From FY2011 to FY2013, we conducted function and performance tests on the beam direction control technology in a radio-wave darkroom using evaluation models and obtained favorable results.
Research on laser-energy transmission technology
To realize a laser-based SSPS, the group is researching space-laser oscillators, the technology of high-accuracy, high-efficiency laser transmission from space to the ground, the weather dependency of lasers in atmospheric transmission, and high-efficiency laser-to-electric power-conversion technology. The group is continuing longdistance (500-meter) laser transmission tests at Kakuda Space Center. In FY2014, we plan to conduct vertical transmission tests using a high tower, and are now building the necessary test system.

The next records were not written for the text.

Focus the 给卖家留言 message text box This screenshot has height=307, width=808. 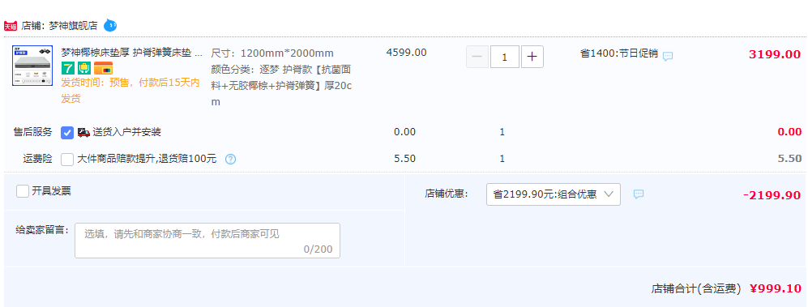pos(207,241)
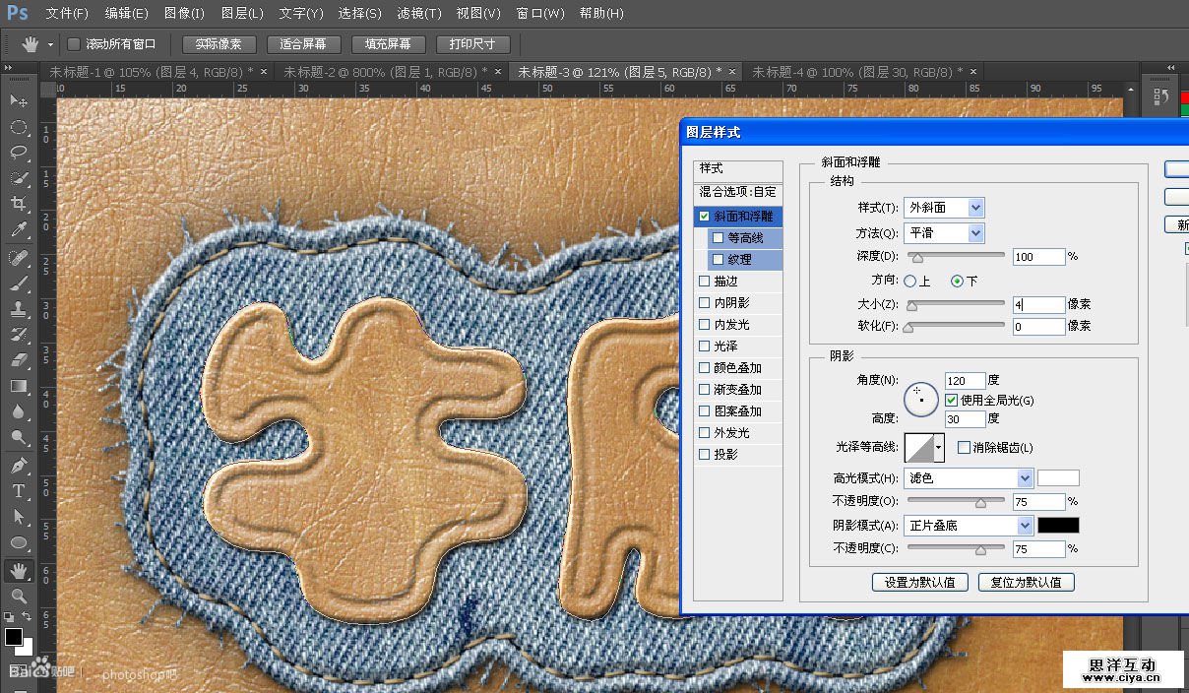The image size is (1189, 693).
Task: Click the black shadow color swatch
Action: [x=1058, y=526]
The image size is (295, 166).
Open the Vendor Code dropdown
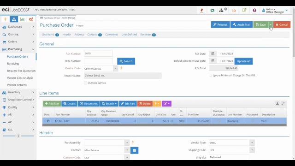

Research on large-scale structure construction technology
The SSPS requires large space structures, whose sizes vary from hundred meters to kilometers, such as reflecting mirrors and power generation and transmission panels. These structures must be assembled during unmanned operations. In order to establish the assembly technology for such large structures, we are conducting tests on deployable truss structures, etc., to verify the technology and make the structures lightweight.